Kelly's Directory for 1926 and 1927 still lists no.8 King Street (South side) as being the Town Hall for Twickenham Urban District Council, but in 1928 it is referred to as the Old Town Hall, and it is unoccupied. King Street was renumbered in 1929, no. 8 becoming no.9. In 1930 the Council sold the Old Town Hall + Queens Hall site and other neighbouring properties to D.Morris and Sons Ltd., who let out premises on 25 year leases. It becomes clear that some property remained in front of the Hall after the demolition, as there are records of occupation of no. 9 King street (and sometimes also no. 9a) after 1931. The Hall became a venue for dance: between 1932 and 1939 there is a “dance hall proprietor” (R.Palmer) living at no. 9, and in 1940 a company called Danse-de-Luxe Ltd took over. However, the latter went into voluntary liquidation in 1942 (London Gazette).
Bushy Park became the headquarters (named Camp Griffiss) for the US Air Force during World War II, and at the time of the run-up to the D Day invasion of France (6 June 1944) there were also large number of American soldiers in Richmond and neighbouring districts, as the Supreme Headquarters, Allied Expeditionary Force (SHAEF), with General Dwight Eisenhower in command, was also based there.

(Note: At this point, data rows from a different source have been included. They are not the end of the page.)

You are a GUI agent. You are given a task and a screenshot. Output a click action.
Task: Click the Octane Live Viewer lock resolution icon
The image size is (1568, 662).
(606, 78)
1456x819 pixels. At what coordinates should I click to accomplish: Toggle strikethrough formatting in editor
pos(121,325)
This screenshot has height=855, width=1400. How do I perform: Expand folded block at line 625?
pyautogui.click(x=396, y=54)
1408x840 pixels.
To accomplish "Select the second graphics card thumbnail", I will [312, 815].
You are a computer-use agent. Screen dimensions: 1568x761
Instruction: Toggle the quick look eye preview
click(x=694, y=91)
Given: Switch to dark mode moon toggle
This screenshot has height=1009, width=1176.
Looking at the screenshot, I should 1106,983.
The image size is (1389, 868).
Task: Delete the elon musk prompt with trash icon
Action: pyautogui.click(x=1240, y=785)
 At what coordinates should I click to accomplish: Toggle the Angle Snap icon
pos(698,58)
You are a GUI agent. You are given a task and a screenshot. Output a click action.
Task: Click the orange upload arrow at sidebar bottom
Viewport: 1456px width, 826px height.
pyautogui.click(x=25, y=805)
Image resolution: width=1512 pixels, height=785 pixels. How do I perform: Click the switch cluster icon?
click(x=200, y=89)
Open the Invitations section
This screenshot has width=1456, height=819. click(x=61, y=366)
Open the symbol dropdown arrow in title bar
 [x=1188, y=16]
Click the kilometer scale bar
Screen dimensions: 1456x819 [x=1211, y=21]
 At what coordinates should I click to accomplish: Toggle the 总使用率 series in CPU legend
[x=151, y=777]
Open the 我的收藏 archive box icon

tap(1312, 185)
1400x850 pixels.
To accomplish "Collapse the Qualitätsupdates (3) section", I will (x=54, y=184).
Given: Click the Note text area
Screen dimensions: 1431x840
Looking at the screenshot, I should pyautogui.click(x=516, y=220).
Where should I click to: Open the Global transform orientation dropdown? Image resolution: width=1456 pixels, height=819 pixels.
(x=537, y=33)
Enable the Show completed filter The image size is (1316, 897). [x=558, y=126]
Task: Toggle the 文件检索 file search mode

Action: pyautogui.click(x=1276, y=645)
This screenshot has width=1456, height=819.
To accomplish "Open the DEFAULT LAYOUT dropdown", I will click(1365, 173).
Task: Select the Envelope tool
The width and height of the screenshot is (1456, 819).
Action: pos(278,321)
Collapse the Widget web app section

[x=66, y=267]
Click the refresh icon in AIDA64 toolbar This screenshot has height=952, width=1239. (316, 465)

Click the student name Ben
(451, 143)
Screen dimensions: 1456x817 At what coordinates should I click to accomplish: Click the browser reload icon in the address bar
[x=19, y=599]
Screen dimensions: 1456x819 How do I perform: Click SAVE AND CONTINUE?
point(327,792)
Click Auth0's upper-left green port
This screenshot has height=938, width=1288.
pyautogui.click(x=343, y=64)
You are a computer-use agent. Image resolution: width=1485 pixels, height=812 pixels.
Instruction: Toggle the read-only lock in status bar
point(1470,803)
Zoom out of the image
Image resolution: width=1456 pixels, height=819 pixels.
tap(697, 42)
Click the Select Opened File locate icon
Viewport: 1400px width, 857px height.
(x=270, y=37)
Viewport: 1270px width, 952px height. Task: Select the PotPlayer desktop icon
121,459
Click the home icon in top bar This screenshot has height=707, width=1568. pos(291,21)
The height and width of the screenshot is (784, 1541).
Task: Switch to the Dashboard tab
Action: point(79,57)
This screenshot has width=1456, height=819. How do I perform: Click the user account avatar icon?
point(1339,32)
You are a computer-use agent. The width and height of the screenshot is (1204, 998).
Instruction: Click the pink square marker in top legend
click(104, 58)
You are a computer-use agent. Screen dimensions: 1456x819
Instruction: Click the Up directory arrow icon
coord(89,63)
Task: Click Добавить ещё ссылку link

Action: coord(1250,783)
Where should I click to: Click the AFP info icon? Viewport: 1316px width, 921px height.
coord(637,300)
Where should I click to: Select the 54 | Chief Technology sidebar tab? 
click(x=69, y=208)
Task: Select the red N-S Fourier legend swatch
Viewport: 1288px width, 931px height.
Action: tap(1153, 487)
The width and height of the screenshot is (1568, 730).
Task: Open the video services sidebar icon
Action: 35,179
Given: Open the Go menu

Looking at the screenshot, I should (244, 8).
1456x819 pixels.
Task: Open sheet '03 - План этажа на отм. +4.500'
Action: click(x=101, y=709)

During this period there were dances held at the Hall for the benefit of the GIs.
In 1946 the Hall was listed in the Rate Book as “derelict”, and it does not appear to have been used again until 1954 (it was unoccupied in 1953), when The Court School of Dancing moved in. This was a large organization with at least a dozen other branches, whose Principal was Courtenay Castle, author of books such as Learn to Dance (1965) and Better Dancing (1967). “C.Castle of Reigate” is noted as the owner in the 1956 Rate Book, so he must have bought the freehold. The School offered nightly ballroom classes; single lessons five shillings or a course of five for one guinea (£1.05). The School evidently did well, eventually moving out in 1985. From that time until the present the lease of the Queens Hall has been held by the Bu'sen Martial Arts School; this thriving organization (www.bu-sen.co.uk) is run by Frank Perry, and teaches karate, judo, ju-jitsu and tai chi, and has a weights gym.
At some stage after 1985 the freehold of the Hall, as well as the rest of the South side of King Street (nos 1 – 33), was bought by the property arm of Dawnay, Day (who in 2001 submitted a planning application to develop the derelict old Pool site). However, that Company experienced financial problems in 2008, and their main creditor, Norwich Union (now Aviva) sold the site in 2009 to Omaha Nominees Ltd. It is now managed by F&C REIT.
Queen's Hall is a tall rectangular brick building with a double pitched roof; it is simple but impressive. Two storey extensions have been added to the elevation at the back of the Hall.
The entrance from King Street has the words “Queen's Hall” on the tiled floor. A fully working Victorian air ventilation system, behind a decorative metal grille, runs around the hall and foyer areas. The original stage is at the side of the hall and the hall has a sprung floor.
A false ceiling in the main hall hides a decorative painted plaster motif of a horse-drawn chariot and chandeliers hang from the high ceiling.